Biltong is a popular South African snack made from air-dried meat. It is typically made from beef, but can also be made from other meats such as ostrich, kudu, and springbok. The preparation process for biltong is fairly simple and involves curing the meat in vinegar, spices, and salt before air-drying it.
The biltong curing process is the same regardless of the type of meat used. The meat is first cut into thin strips and then rubbed in a mixture of vinegar, spices, and salt. The spices vary from recipe to recipe but commonly used spices include coriander, pepper, nutmeg, cinnamon, and clove. The biltong is then left to cure for up to 72 hours before it is air-dried.
The air-drying process is the most important step in the biltong-making process and is what gives biltong its unique taste and texture. It involves hanging the strips of cured meat in a cool, well-ventilated space. This allows the meat to slowly lose moisture and develop the unique texture and flavour of biltong. The strips of meat are then cut into smaller pieces and packed in airtight containers before they are ready to be eaten.
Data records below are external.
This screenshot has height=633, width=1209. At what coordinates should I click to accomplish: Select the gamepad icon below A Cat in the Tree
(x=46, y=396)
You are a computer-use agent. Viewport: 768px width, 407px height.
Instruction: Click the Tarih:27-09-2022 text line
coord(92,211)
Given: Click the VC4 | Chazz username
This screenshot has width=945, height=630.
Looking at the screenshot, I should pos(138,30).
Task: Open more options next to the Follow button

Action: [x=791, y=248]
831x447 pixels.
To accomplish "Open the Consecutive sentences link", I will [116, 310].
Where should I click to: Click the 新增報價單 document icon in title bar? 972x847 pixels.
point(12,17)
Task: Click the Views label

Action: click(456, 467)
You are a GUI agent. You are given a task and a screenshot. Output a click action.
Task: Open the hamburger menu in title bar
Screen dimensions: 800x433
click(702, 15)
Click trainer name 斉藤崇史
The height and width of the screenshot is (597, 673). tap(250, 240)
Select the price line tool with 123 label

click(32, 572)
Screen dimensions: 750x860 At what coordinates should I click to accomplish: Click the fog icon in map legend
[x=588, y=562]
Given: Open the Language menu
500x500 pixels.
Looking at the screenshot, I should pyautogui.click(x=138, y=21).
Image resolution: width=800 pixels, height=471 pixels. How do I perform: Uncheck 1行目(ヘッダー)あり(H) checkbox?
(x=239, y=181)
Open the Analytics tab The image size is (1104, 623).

Biltong is an ideal snack to take on hikes and camping trips as it is lightweight, high in protein, and has a long shelf life. It is also a great addition to salads, sandwiches, and wraps. Biltong is also becoming increasingly popular as a substitute for jerky in the US.
In conclusion, biltong is a traditional South African snack made from air-dried meat. The preparation process involves curing the meat in vinegar, spices, and salt before air-drying it. Biltong is lightweight, high in protein, and has a long shelf life. It is an ideal snack to take on hikes and camping trips, as well as a great addition to salads, sandwiches, and wraps. Biltong is also becoming increasingly popular as a substitute for jerky in the US.